■ Apply what you read:
a) In the Lagos fuel prices article, what price per litre did MENJ Depot charge for PMS by December 15?
b) Reproduce the part of the Lagos fuel prices article that opens with the words containing "Premium Motor Spirit" and closes with "PMS at N710 per litre.".
c) Write what comes next in the Lagos fuel prices article, picking up after its final sentence.

■ Exercise passage:
Market checks using data from Petroleumprice.ng indicate that private petroleum depots in Lagos reduced PMS prices by roughly 14 percent within days of Dangote’s announcement.

Several major depots in the city were selling PMS at N710 per litre, down from an average of N828 per litre just a week earlier.

Meanwhile, Dangote-affiliate marketers offered PMS at around N703 per litre, compelling neighboring depots to adjust their prices to prevent weak sales and stockpile build-up.

PMS prices have seen significant reductions across private depots in Lagos.

MENJ Depot lowered its rate from N828 per litre on December 8 to N710 per litre by December 15, a N118 drop. Integrated and Bovas depots also cut prices from N826 to N710 per litre, a N116 reduction.

The steepest fall occurred at A.A. Rano Depot, where prices dropped from N829 to N710 per litre, amounting to a N119 decrease.

Premium Motor Spirit (PMS) prices varied across major depots, with Dangote Depot selling at N702.5 per litre, while Pinnacle Depot offered PMS at N710 per litre.

Matrix and Rainoil depots priced PMS at N800 and N803 per litre, respectively, as Menu and Bovas depots aligned theirs at N710 per litre.

Automotive Gas Oil (AGO) and Liquefied Petroleum Gas (LPG) supplies also saw differing rates, with Dangote Depot selling AGO at N916 and LPG at N815.

In the AGO segment, NIPCO and Ibachem sold at N930 per litre, Duport at N944, African Terminal and Gulf Treasure at N944, while Bono Depot recorded the highest price at N945 per litre.

The recent price adjustments across Lagos depots translated to an average reduction of about 14 per cent, largely fueled by the competitive pricing strategy of the Dangote refinery.

The losses Data from the Nigerian Midstream and Downstream Petroleum Regulatory Authority indicate that the country consumes roughly 50 million litres of petrol daily, amounting to approximately 1.5 billion litres each month.

The Dangote refinery contributes approximately 23.52 million litres of fuel daily, totaling 705.6 million litres each month, while fuel importers supply the remaining 26.48 million litres per day, equivalent to 794.4 million litres monthly.

According to the Major Energies Marketers Association of Nigeria, the landing cost of petrol was N828 per litre as of December 12.

This made importers’ ex-depot prices roughly N129 higher than the rate set by Dangote Refinery. Analysts note that competitive pressure could compel depot owners to match Dangote’s pricing, potentially leading to a loss of N129 for each litre sold.

Based on consumption data, this could translate to daily losses of about N3.41 billion and monthly losses of around N102.48 billion for importers.

■ Provided information:
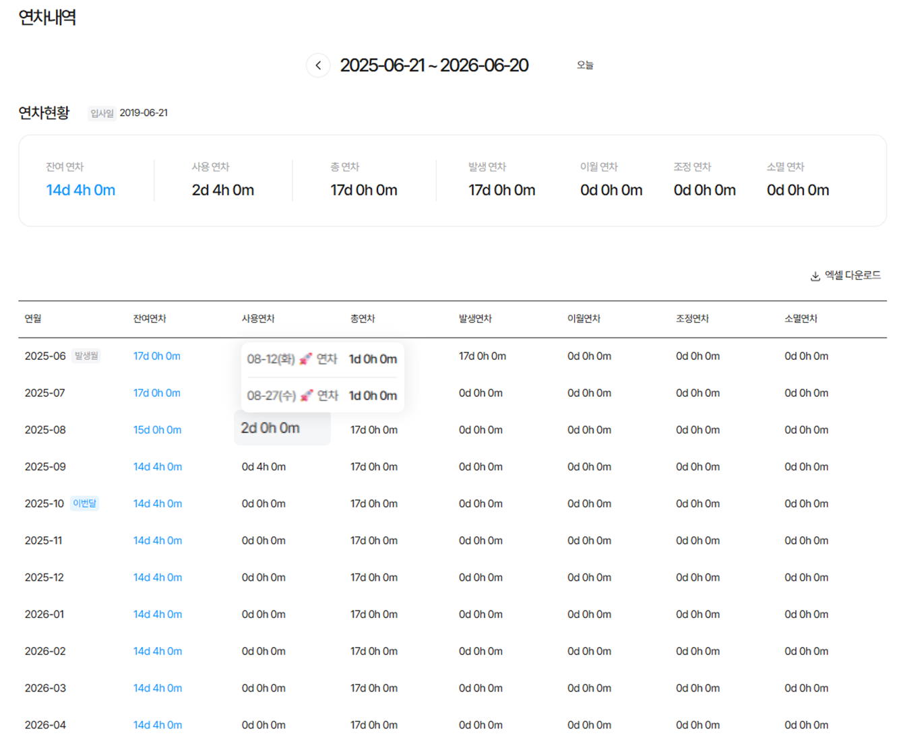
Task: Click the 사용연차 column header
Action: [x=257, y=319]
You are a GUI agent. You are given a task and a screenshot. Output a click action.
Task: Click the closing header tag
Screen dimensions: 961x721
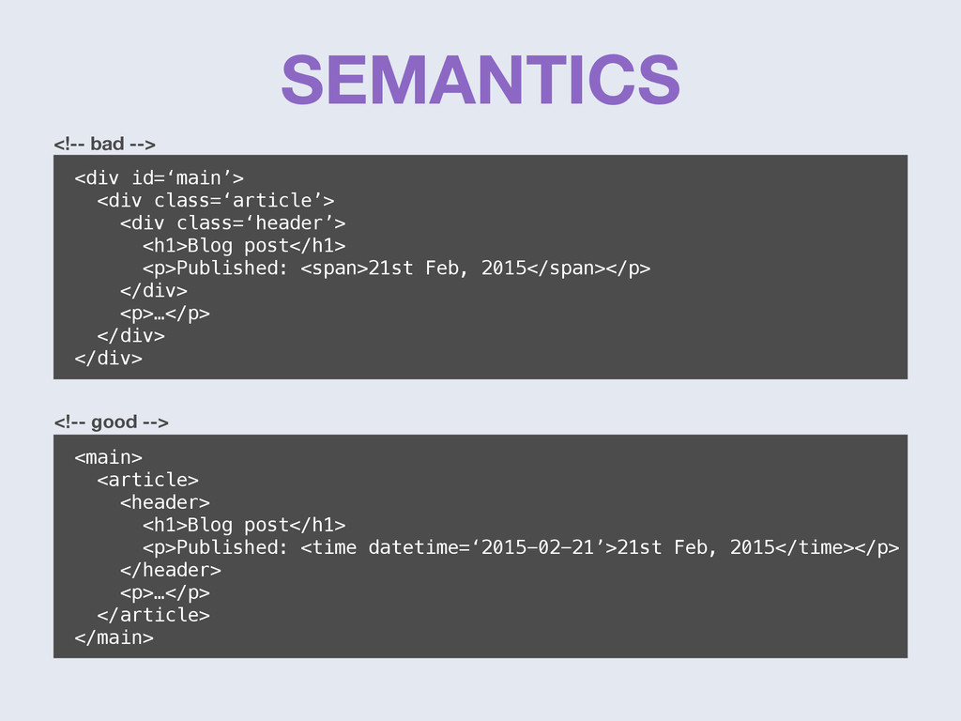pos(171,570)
==
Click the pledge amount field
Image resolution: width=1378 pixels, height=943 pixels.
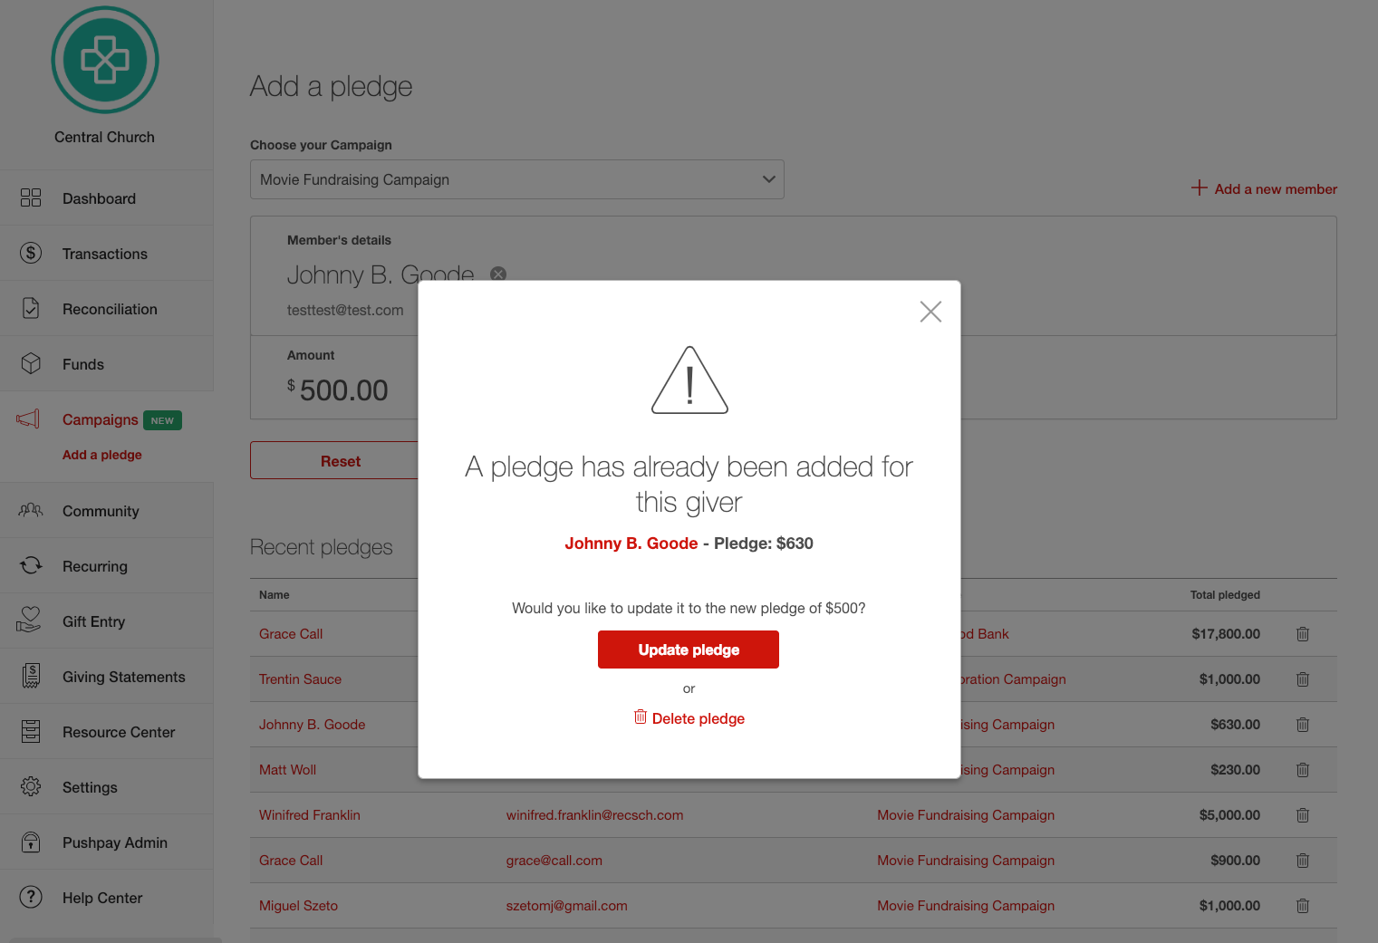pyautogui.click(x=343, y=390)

■ Set of answers:
a) N710 per litre

b)
Premium Motor Spirit (PMS) prices varied across major depots, with Dangote Depot selling at N702.5 per litre, while Pinnacle Depot offered PMS at N710 per litre.

c)
Similarly, with Dangote Refinery supplying 705.6 million litres of petrol monthly, the N129 reduction could result in the refinery incurring a monthly loss of approximately N91.02 billion.

Chinedu Ukadike, spokesman for the Independent Petroleum Marketers Association of Nigeria (IPMAN), described a challenging situation for fuel importers, especially those with cargoes still on the waterways.

He noted that many importers had yet to discharge their petrol shipments and expressed uncertainty about how they would cope with the current market conditions. “For importers, I wish them good luck because most of them who have imported petrol and whose cargoes are still on the waterways have not been discharged.

I don’t know how they are going to manage it this time around. But I wish them good luck, and I will also recommend high blood pressure medicines for them,” Ukadike said.

Ukadike disclosed that filling stations could lose over N80bn as they would be compelled to sell existing stocks below cost once cheaper products flood the market.

While commending Dangote for slashing petrol prices and congratulating Nigerians for enjoying the benefits of local refining and deregulation, he said marketers had begun counting their losses.

“It is a welcome development. We marketers have since been anticipating that since crude prices and the exchange rate are stabilising, we should also gain meaningfully from the Dangote refinery as the largest producer of petroleum products in Nigeria, and it has come to pass,” he said.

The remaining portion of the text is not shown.